A LENDA DO CASAL CHATERVEELL - Conto de Terror - Max Miranda



A LENDA DO CASAL CHATERVEELL
Max Miranda
(Conto finalista do I Concurso Literário “Contos Grotescos” – Prêmio Edgar Allan Pöe)


Estranhos envolvidos numa alma insone. Manhã fria: quem não acordou ali, morto permanece. O silêncio escorre entre as primeiras listras luminosas, inacabadas luzes. A casa cabia poucas frestas. Úmida. Amanhece, e um fio de palavras distantes ocupa o vento, rasteja até aos ouvidos de hóspedes e humildes. O casal acorda. Não anuncia o despertar. O lugar, sempre aos pés do medo, se encarrega de abrir os olhos de todos. Os dois descem a escadaria. “Sorrir é uma desgraça”. Ele concorda com um sinal forçoso nos lábios. No último degrau, pronuncia: “Seres de Chaterveell, não morram por amor. Saibam, atiro a morte aos amantes dos maus desejos”. Terminou a fala e sentaram num sofá vinho de respingos vermelhos. Vozes aumentam. Agitação e desequilíbrio na sala. Ninguém imagina o fim da manhã ou o começo da noite. Um barulho deixa a atmosfera indecisa. Não podem correr os convidados. Não há saída. Há agonia.
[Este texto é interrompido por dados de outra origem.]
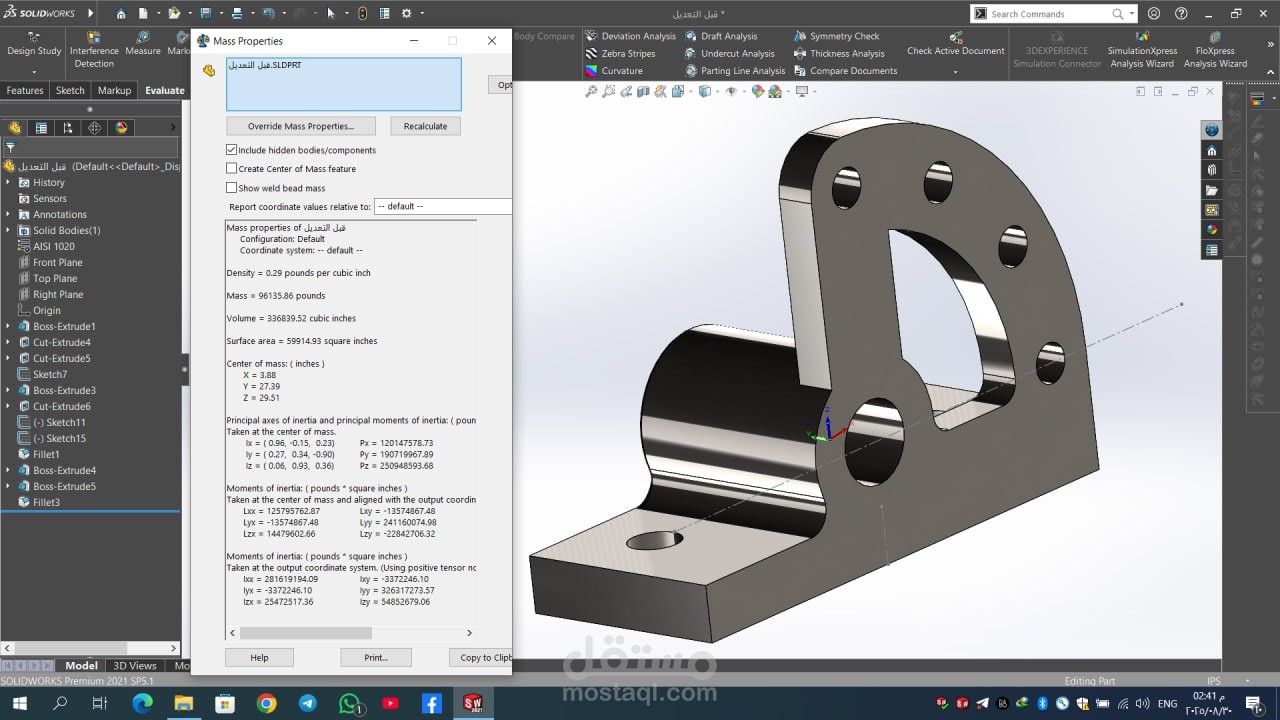Select Zebra Stripes analysis
The image size is (1280, 720).
(627, 54)
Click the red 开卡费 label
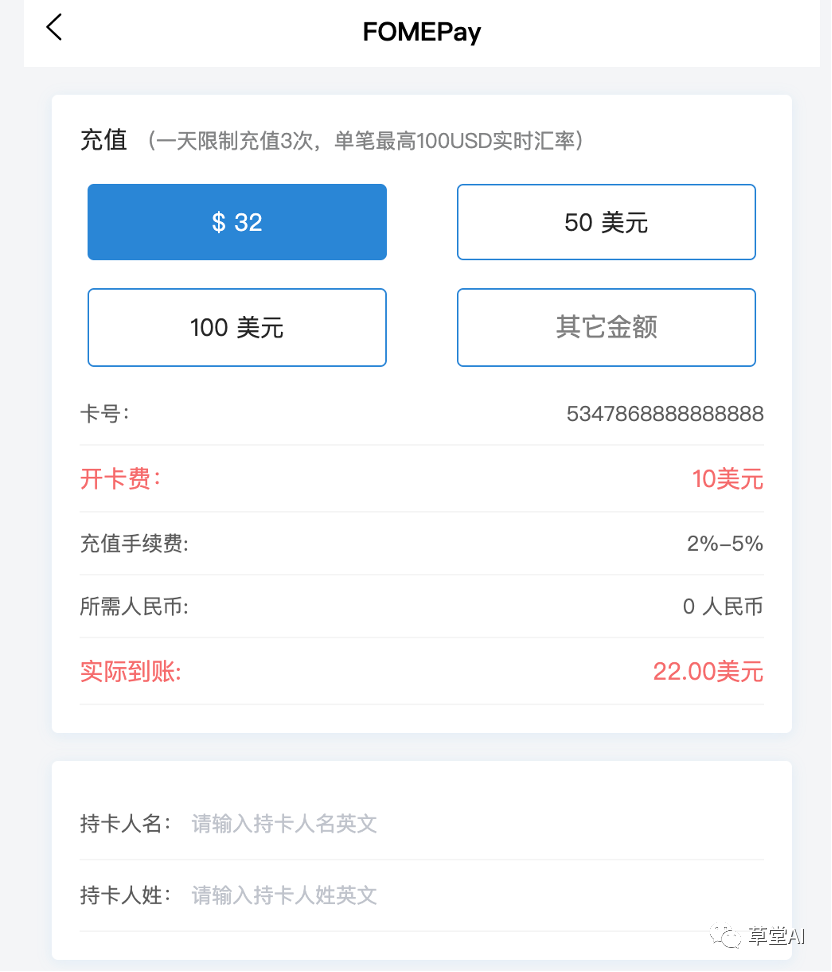832x972 pixels. 120,479
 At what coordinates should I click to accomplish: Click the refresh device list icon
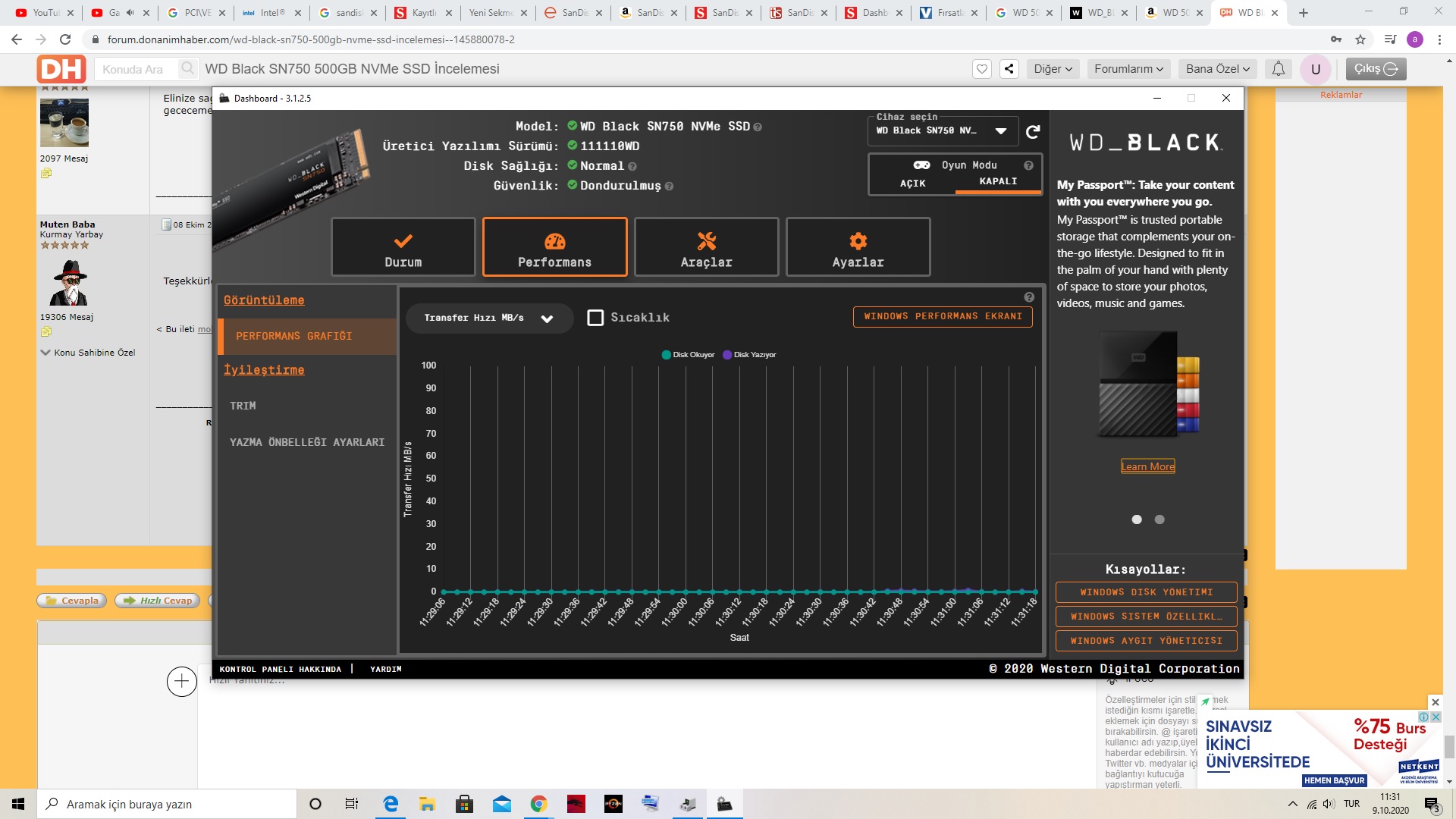tap(1033, 132)
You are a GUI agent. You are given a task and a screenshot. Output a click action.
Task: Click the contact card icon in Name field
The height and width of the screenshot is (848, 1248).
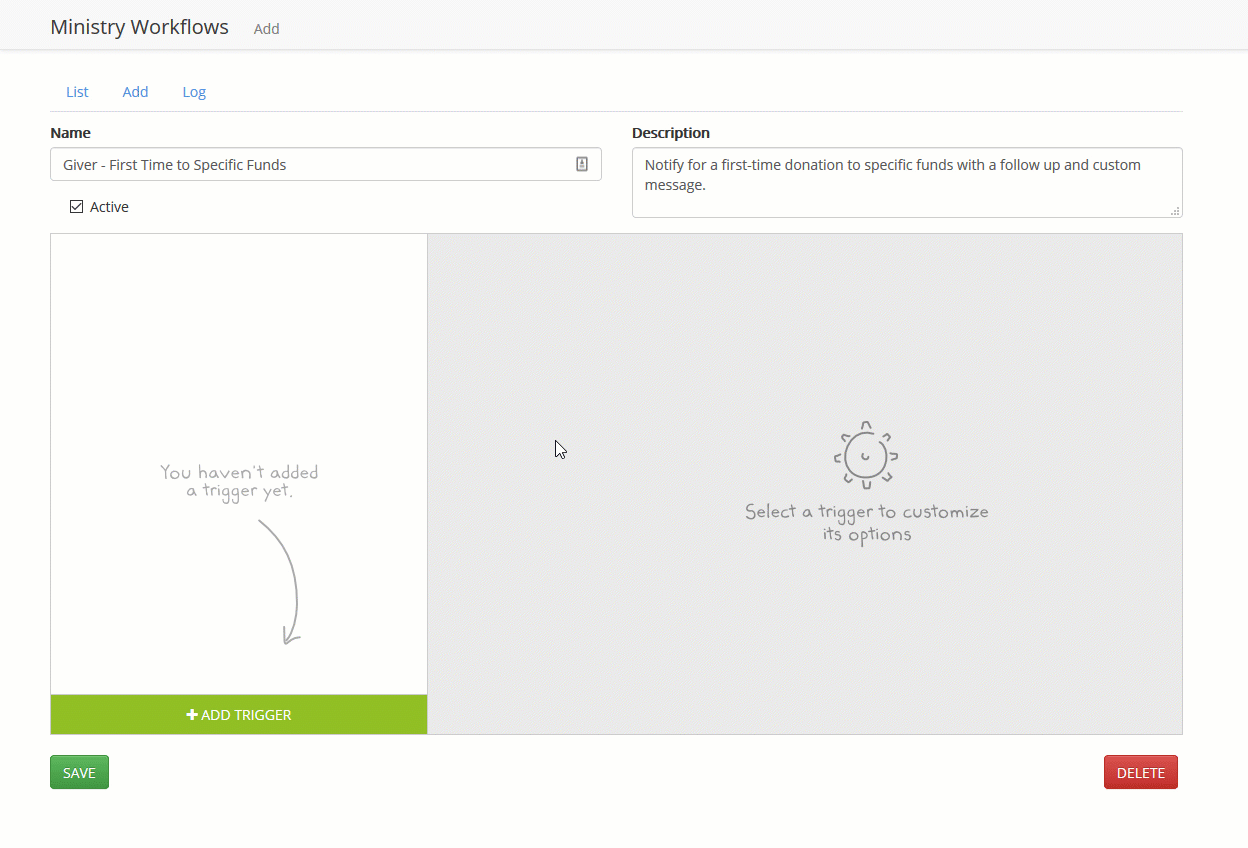(x=582, y=164)
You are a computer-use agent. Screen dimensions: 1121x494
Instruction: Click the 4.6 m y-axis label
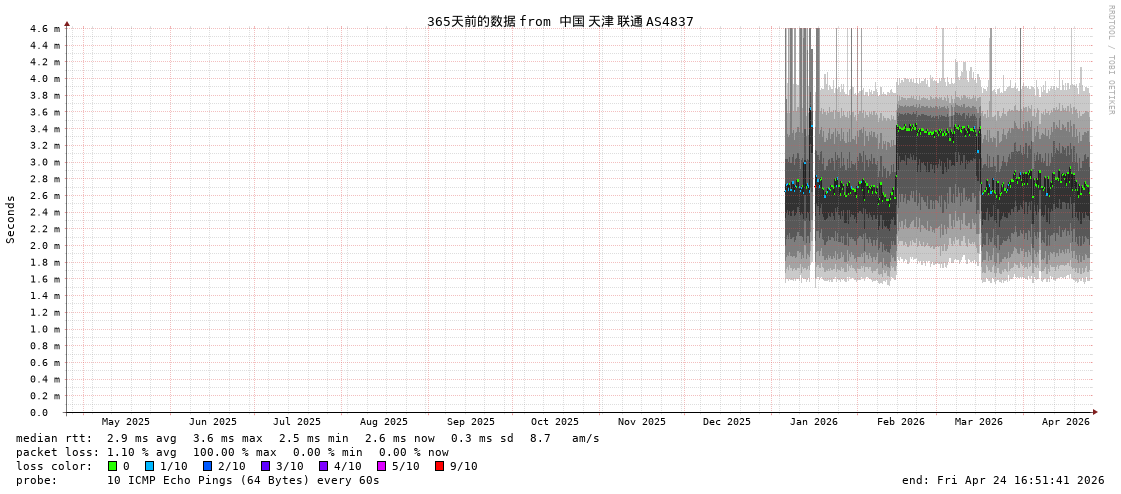tap(44, 29)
O som parece um bicho acuado, invadido na mata escura, e as árvores gritam de dor. Muito barulho. Todos querem correr, mas as pernas obedecem somente ao medo. “Não sabemos das respostas”, comenta uma humilde, desgraçada entorpecida, cheia de manchas de sangue, numa na cadeira de cinco pernas, ao lado do casal. A fúria velada deles escuta corações, e quer saber dos desesperos ainda mais de perto.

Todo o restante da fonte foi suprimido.